Financial Institution:
It is evident that Commercial banks have remained the main part of the PD system in Pakistan which ideally does not suit the system as a PD is required to raise its inventory for onward distribution whereas in case of banks they sometime go for their own inventory for their reserves requirements. This distorts the pricing in the market. However there is no other solution at the moment as brokerage houses/DFIs/Investment Banks ideally suited for the job have very weak equity base and hence can not be assigned the responsibility. The other issue is non existence of auction calendar for the issuance of long term instruments. Further the auctions announced in this respect most of the time represent small size issues that are not sufficient to create Bond Market liquidity.

Recommendations:
1. PD system be developed in gradual manner by involving potential non bank financial institutions to become part of PD system. 2. Government borrowing requirement/Calendar of auctions be announced annually.

Secondary Market:
6th area required for the development of fixed income bond market is to have well functioning Secondary Market in the Country. Prerequisites for this area are: Low transaction cost. Wide availability and continued pricing. Wide accessibility to trading system and intermediaries. Safe and rapid settlement of transactions. Effective custodial and safe keeping services. Use of Repo agreements. Well established derivatives market. No direct involvement in market structure to shift undue risk to Central Bank or Debt Management Office. Countries in the world have varied experience in developing secondary Market of the Securities. India and Malaysia developed discount Houses to increase trading volume and to establish bond market. Jamaica, Iceland, Thailand, Malaysia, Nepal have instituted Secondary Market window as transitional arrangement. Bank of England operated secondary market window for gilt edged indexed linked instruments to encourage the market. In Germany the Bunders bank of Germany participates in the market on 8 regional exchanges for

buying and selling securities to reduce price volatility in secondary market trading. In Poland the National Bank of Poland provides an inter-dealer brokerage system for Central Bank Bills and T-bills. In Pakistan the PDs are the main players of the secondary market as by regulations they have to be the price makers. During 2006 PDs share in PIB secondary market trading was 93.18% and in MTBs it was 77.39%. However, overall secondary market volume remained thin due to non supply of PIBs. The situation can only improve if GOP remains committed to keep consistent supply of the instrument. Secondly to improve secondary market trading of the bonds Central Bank needs to establish a bond trading desk at its Treasury for its market interventions.

Recommendations:
1. To promote Repo and Money Markets. 2. To promote prudent regulations governing trading practices. 3. To promote system of market makers. 4. To promote the emergence of inter-dealer brokerage and organized trading facilities. 5. To eliminate taxes impeding securities transactions. 6. To develop automated trading systems to encourage access by onshore and offshore investors (Connections to Euro clear, Bloomberg, Swift, Clear stream, CDC) 7. To evaluate alternatives for gradually introducing trading in derivative instruments as well as the preferred venue (Exchange or OTC). 8. To promote development of trading culture in the market through professional associations, Primary Dealers, entry of foreign institutions.

CORPORATE BOND:
A corporate bond is a bond issue by a corporation. It is a bond that a corporation issues to raise money in order to expand its business. The term is usually applied to longer-term debt instruments, generally with a maturity date falling at least a year after their issue date. (The term "commercial paper" is sometimes used for instruments with a shorter maturity.) Sometimes, the term "corporate bonds" is used to include all bonds except those issued by governments in their own currencies. Strictly speaking, however, it only applies to those issued by corporations. The bonds of local authorities and supranational organizations do not fit in either category.[clarification needed] Corporate bonds are often listed on major exchanges (bonds there are called "listed" bonds) and ECNs, and the coupon (i.e. interest payment) is usually taxable. Sometimes this coupon can be zero with a high redemption value. However, despite being listed on exchanges, the vast majority of trading volume in corporate bonds in most developed markets takes place in decentralized, dealer-based, over-the-counter markets.
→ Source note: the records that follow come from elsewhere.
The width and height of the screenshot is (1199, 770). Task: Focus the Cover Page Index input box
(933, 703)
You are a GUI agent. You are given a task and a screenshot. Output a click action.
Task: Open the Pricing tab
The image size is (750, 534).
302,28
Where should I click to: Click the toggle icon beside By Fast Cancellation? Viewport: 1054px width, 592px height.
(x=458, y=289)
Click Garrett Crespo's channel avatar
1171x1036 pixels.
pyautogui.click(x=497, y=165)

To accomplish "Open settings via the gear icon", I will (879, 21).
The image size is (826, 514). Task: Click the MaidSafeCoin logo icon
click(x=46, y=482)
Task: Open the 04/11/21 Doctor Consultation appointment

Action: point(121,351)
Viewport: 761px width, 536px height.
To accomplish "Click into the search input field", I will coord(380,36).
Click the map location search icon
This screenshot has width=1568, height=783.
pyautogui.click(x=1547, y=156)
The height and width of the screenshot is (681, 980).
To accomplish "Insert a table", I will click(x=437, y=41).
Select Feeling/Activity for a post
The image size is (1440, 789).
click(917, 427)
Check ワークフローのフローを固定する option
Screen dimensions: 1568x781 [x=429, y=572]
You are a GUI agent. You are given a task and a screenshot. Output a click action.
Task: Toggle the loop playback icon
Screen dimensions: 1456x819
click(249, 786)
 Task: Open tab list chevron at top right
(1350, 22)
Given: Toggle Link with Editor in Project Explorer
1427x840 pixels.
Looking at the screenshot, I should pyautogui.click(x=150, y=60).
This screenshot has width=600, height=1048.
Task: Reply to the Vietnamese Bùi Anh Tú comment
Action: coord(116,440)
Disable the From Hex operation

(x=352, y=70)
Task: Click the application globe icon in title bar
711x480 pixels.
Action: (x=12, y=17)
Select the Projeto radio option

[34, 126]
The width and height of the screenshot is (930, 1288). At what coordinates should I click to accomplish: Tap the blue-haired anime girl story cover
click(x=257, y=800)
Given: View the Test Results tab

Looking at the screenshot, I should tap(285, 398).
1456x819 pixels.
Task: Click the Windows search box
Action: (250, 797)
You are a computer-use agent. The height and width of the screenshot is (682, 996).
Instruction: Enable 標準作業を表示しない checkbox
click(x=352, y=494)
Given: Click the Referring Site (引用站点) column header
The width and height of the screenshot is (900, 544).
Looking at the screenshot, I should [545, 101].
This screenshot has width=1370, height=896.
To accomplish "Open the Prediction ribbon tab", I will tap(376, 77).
Liquidity of the Corporate Bond Market:


Availability of data on secondary market transactions plays an important role in making the price discovery process more efficient leading to improved liquidity. Much of the secondary market trading data is already available in Reuters and on the SBP website. This data dissemination process can be further strengthened by providing the data on a historical basis and in a readily usable form. The stock exchanges should make it mandatory for their members to report any debt securities transactions. In order to improve liquidity, SBP should consider introducing a repo facility for TFCs. The SBP could make a significant contribution to improving liquidity by accepting some high-grade TFCs as collateral for their lending operations. Repurchase transactions (\repos") do not elect bond prices directly so have less of an impact on the market, but play a role in adding liquidity to the market (Knight (2006)). The liquidity premium is likely to be reduced since the investors have an option to get cash at the current repo rates. \In the United Kingdom, there is evidence that the introduction of repo markets facilitated arbitrage along the securities yield curve, as rejected in a narrowing of the average gap between yields on outstanding securities and yield curves (Knight(2006))." Similarly, Mexico has also started a repo facility for corporate bonds.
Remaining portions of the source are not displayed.